== PROVIDED MATERIAL ==
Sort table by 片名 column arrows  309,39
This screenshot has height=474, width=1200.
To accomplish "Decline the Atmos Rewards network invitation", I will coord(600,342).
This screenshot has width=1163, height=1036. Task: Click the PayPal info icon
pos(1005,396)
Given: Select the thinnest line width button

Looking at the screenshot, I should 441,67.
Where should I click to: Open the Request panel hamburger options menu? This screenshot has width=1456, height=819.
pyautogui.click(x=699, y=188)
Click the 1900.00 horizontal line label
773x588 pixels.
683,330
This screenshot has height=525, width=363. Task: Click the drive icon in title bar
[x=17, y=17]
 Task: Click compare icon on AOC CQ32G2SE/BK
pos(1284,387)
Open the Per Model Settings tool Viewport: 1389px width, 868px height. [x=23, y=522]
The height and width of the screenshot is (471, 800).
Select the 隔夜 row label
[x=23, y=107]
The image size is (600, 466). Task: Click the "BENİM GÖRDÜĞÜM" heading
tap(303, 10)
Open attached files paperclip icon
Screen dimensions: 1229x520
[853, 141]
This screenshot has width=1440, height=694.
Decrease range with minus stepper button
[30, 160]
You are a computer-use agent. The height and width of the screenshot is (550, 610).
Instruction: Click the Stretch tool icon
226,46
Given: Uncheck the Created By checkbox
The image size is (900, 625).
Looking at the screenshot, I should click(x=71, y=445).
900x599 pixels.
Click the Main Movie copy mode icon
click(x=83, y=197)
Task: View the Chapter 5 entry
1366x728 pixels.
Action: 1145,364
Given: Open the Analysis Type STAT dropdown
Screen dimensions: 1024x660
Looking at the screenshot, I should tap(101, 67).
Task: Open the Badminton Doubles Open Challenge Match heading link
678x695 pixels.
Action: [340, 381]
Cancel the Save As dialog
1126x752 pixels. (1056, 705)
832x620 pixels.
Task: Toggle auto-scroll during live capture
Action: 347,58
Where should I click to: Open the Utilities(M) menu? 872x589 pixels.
===
Repeat this material verbatim.

**YOUR RESPONSE:**
Sort table by 片名 column arrows  309,39
This screenshot has height=474, width=1200.
To accomplish "Decline the Atmos Rewards network invitation", I will coord(600,342).
This screenshot has width=1163, height=1036. Task: Click the PayPal info icon
pos(1005,396)
Given: Select the thinnest line width button

Looking at the screenshot, I should 441,67.
Where should I click to: Open the Request panel hamburger options menu? This screenshot has width=1456, height=819.
pyautogui.click(x=699, y=188)
Click the 1900.00 horizontal line label
773x588 pixels.
683,330
This screenshot has height=525, width=363. Task: Click the drive icon in title bar
[x=17, y=17]
 Task: Click compare icon on AOC CQ32G2SE/BK
pos(1284,387)
Open the Per Model Settings tool Viewport: 1389px width, 868px height. [x=23, y=522]
The height and width of the screenshot is (471, 800).
Select the 隔夜 row label
[x=23, y=107]
The image size is (600, 466). Task: Click the "BENİM GÖRDÜĞÜM" heading
tap(303, 10)
Open attached files paperclip icon
Screen dimensions: 1229x520
[853, 141]
This screenshot has width=1440, height=694.
Decrease range with minus stepper button
[30, 160]
You are a computer-use agent. The height and width of the screenshot is (550, 610).
Instruction: Click the Stretch tool icon
226,46
Given: Uncheck the Created By checkbox
The image size is (900, 625).
Looking at the screenshot, I should click(x=71, y=445).
900x599 pixels.
Click the Main Movie copy mode icon
click(x=83, y=197)
Task: View the Chapter 5 entry
1366x728 pixels.
Action: 1145,364
Given: Open the Analysis Type STAT dropdown
Screen dimensions: 1024x660
Looking at the screenshot, I should tap(101, 67).
Task: Open the Badminton Doubles Open Challenge Match heading link
678x695 pixels.
Action: [340, 381]
Cancel the Save As dialog
1126x752 pixels. (1056, 705)
832x620 pixels.
Task: Toggle auto-scroll during live capture
Action: 347,58
Where should I click to: Open the Utilities(M) menu? 872x589 pixels.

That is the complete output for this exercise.